Biology is probably one of the easier science subjects for people to get to grips with but gets difficult the more detailed you go.
University-level biology is no joke. You’ll be expected to apply and manipulate data to help you build experiments, as well as deliver clear and precise explanations to colleagues and professors.
Without a basic grounding in the subject, high-level biology can be very tough indeed.
Thankfully however, as hopefully I’ve helped to show, there are several things that can help learning bio easier.
Found this article useful? You might find the following interesting:
Is Biology Hard in High School?
Biology can be tough in high school for many students. It’s a class with a huge amount of content. With exams that aren’t always the most straightforward or simple.
You’ll have to prepare well and work hard to do well in biology in high school.
Is Biology Hard in University?
Biology can be very detailed at the college/university level. As mentioned before, many degree courses will expect you to publish research and demonstrate and prove you understand experimental investigation.
Is Biology Harder Than Math?
No, biology is not harder than math. Math can require complex problem solving and the application of formula – something not usually expected in a biology class.
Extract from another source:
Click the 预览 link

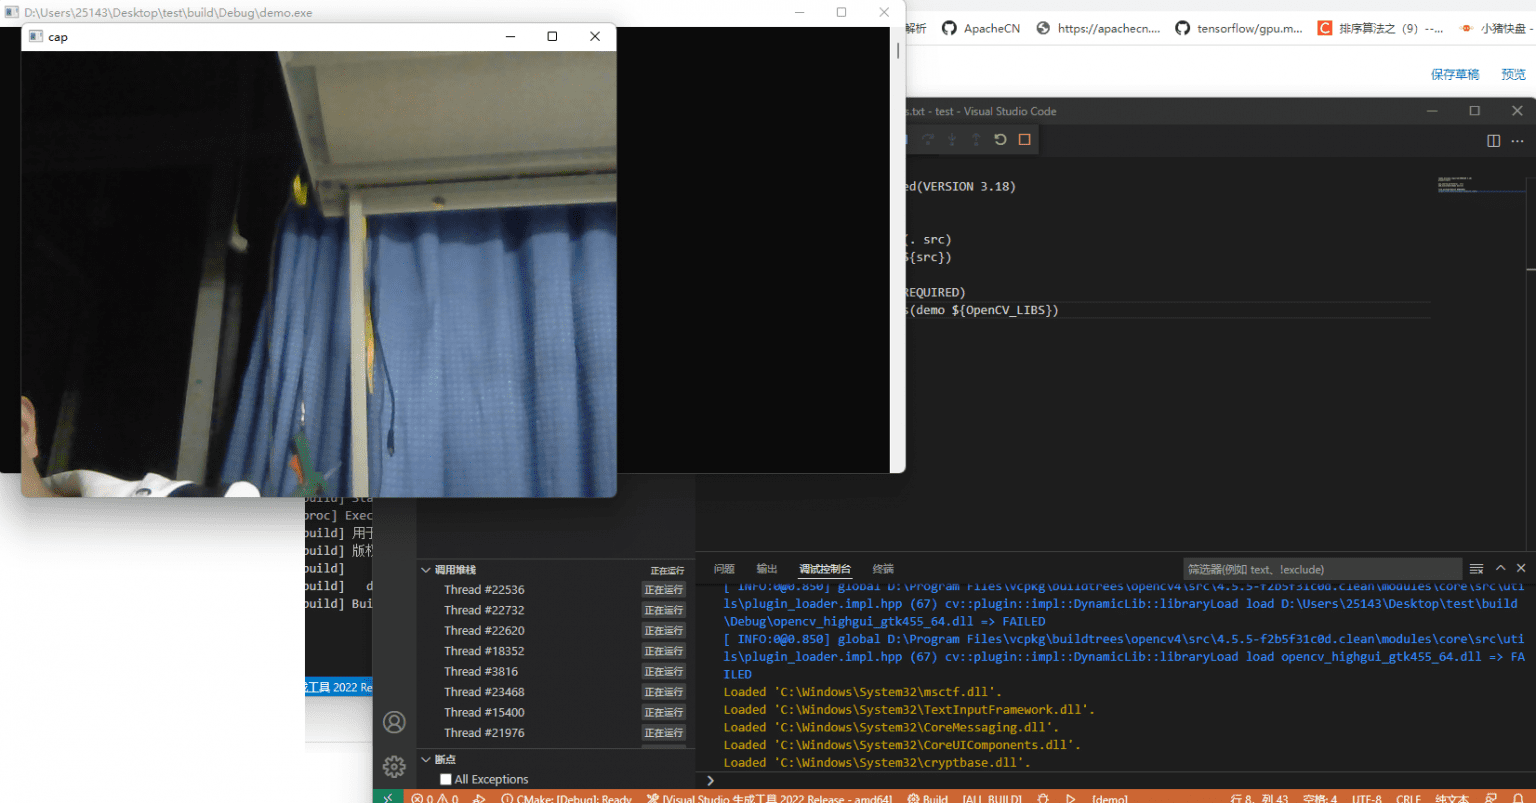1512,73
Is Biology Harder Than Physics?
No, physics is harder than biology. This is because physics is more dependent on math and the application of formulas to understanding scientific laws. Biology can be understood more simply by observation, in many cases.
Born and raised in the UK, Will went into medicine late (31) after a career in journalism. He’s into football (soccer), learned Spanish after 5 years in Spain, and has had his work published all over the web. Read more.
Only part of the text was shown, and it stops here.